De Gaëlle Perrin-Guillet, nous avions chroniqué il y a quelques années « Soul of London », premier volet d’une série d’enquêtes policières se déroulant à l’époque victorienne. Changement de tonalité et d’époque avec cette « Régulation », puisque nous sommes ici en pleine dystopie.



Depuis l’Effondrement, trois cents ans se sont écoulés. De ce qui s’est passé au cours de ces trois siècles, les survivants ne savent pas grand-chose. Il reste quelques livres des temps passés, et désormais révolus. Fort heureusement, dans cette cité ceinte de très hauts murs qui les protègent du monde extérieur, les habitants sont en parfaite sécurité. Aucun des maux classiques auxquels s’est toujours heurtée l’humanité au cours des millénaires ne peut plus les atteindre. Tout est donc pour le mieux dans le meilleur des mondes.

Ou presque.

Car il y a un détail. Pour couper court à tout risque de surpopulation, qui mettrait l’équilibre de la cité en péril, les Dix, les dirigeants qui vivent à l’écart au sommet des murailles, ont édicté une règle dont nul ne peut s’écarter. Toutes les quelques années, à intervalles irréguliers et imprévisibles, survient la « Régulation  » : des habitants reçoivent sur leur téléphone le nom de quatre habitants. Ces quatre habitants, ils devront les tuer. Parmi ces quatre proies, trois ne sont pas informées, la quatrième l’est, parce qu’elle est hérite également du rôle de chasseur, et que quatre proies lui ont aussi été assignées. Un chasseur qui tue un autre chasseur hérite de ses cibles. De la sorte, proies et chasseurs s’entretueront jusqu’à ce qu’il n’en reste plus qu’un, dont les crimes seront oubliés par la loi, et dont le nom ne sera jamais révélé. Puis tout continuera comme avant. Du moins, jusqu’à la prochaine Régulation.

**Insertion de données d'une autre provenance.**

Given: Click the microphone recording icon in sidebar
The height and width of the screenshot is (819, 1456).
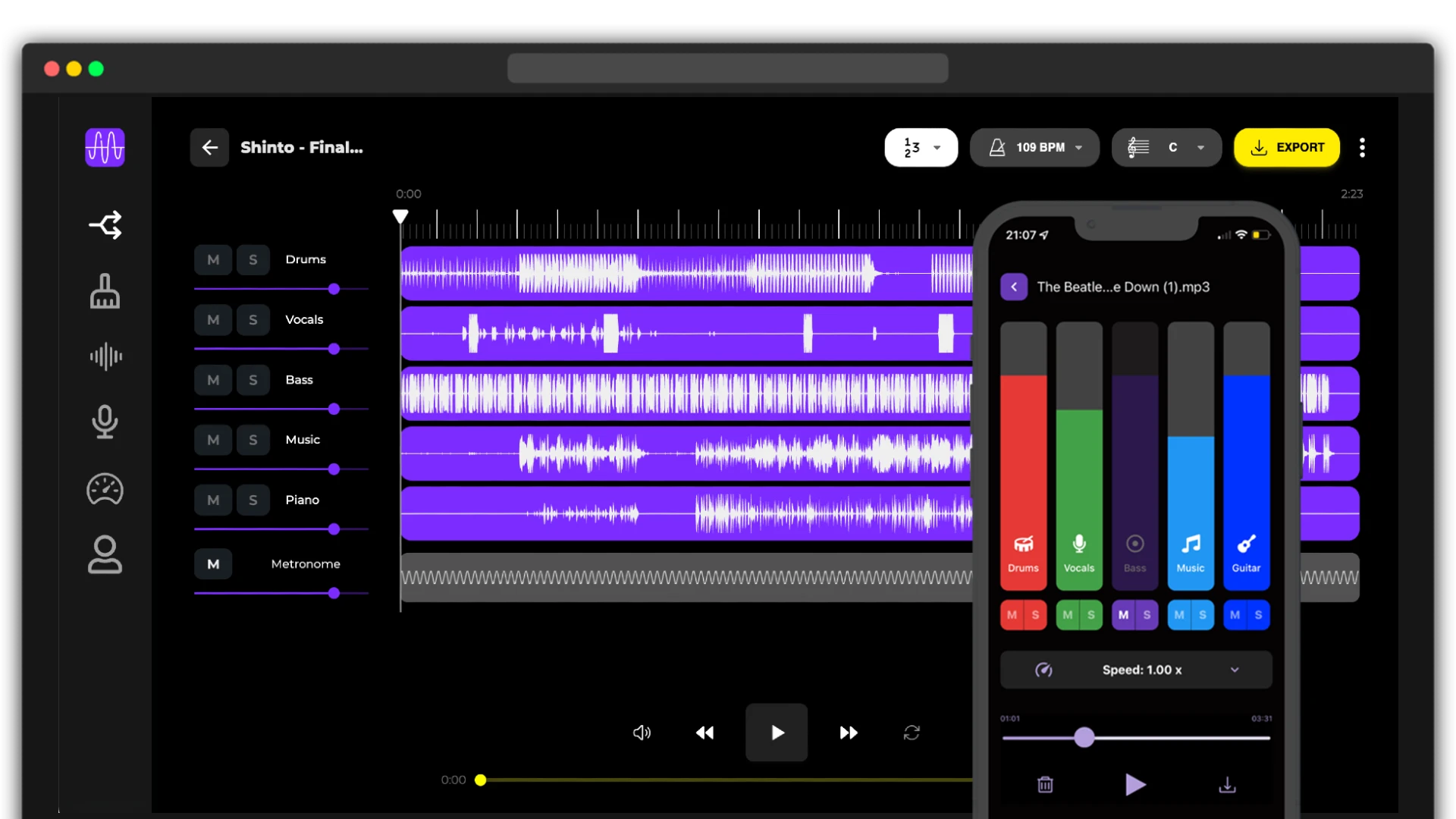Looking at the screenshot, I should click(x=105, y=421).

Commence donc un effroyable jeu de massacre où se trouvent impliqués des personnages que Gaëlle Perrin-Guillet a auparavant pris soin de présenter dans leur vie quotidienne : Jack Sullivan, un enseignant, Bettany, une tatoueuse, Damian Walsh, le bibliothécaire handicapé, Abigail Morton, une lectrice de la petite bibliothèque, et une petite douzaine de personnages également très ordinaires. Qui n’ont pas d’autre choix que de se transformer du jour au lendemain en tueurs sanguinaires, et qui pour la plupart n’hésitent pas vraiment.

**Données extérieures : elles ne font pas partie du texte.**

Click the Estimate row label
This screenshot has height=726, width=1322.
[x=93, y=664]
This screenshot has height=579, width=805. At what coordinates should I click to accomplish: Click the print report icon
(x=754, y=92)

On l’aura compris : cette « Régulation  » ne prétend pas innover. Il suffit de reprendre des anciennes recettes, de remplacer le terme « robot » par « intelligence artificielle » et le tour est joué. Qui aura la curiosité de se plonger dans les collections d’anticipation pour adolescents des années quatre-vingts et même antérieures pourra retrouver exactement les mêmes thématiques : mondes clos, truqués, régentés par des individus, entités ou machines inconnues, horizons extérieurs inaccessibles et rarement conformes à ce qui en est dit. Des récits empruntant à la fois aux mondes truqués de Philip K. Dick et aux dystopies sinistres d’Orwell et d’Huxley, destinés alors à faire réfléchir la jeunesse (ou du moins celle qui lisait), et désormais fort heureusement mises à la portée d’un public plus large incluant les illettrés, les dyslexiques, les TDAH (authentiques ou revendiqués), et même les authentiques procrastinateurs (moins souvent revendiqués), sous une forme plus ludique et malheureusement sans doute moins édifiante, par le biais de séries télévisées ou de longs métrages eux aussi déclinés en séries, façon « Hunger Games ».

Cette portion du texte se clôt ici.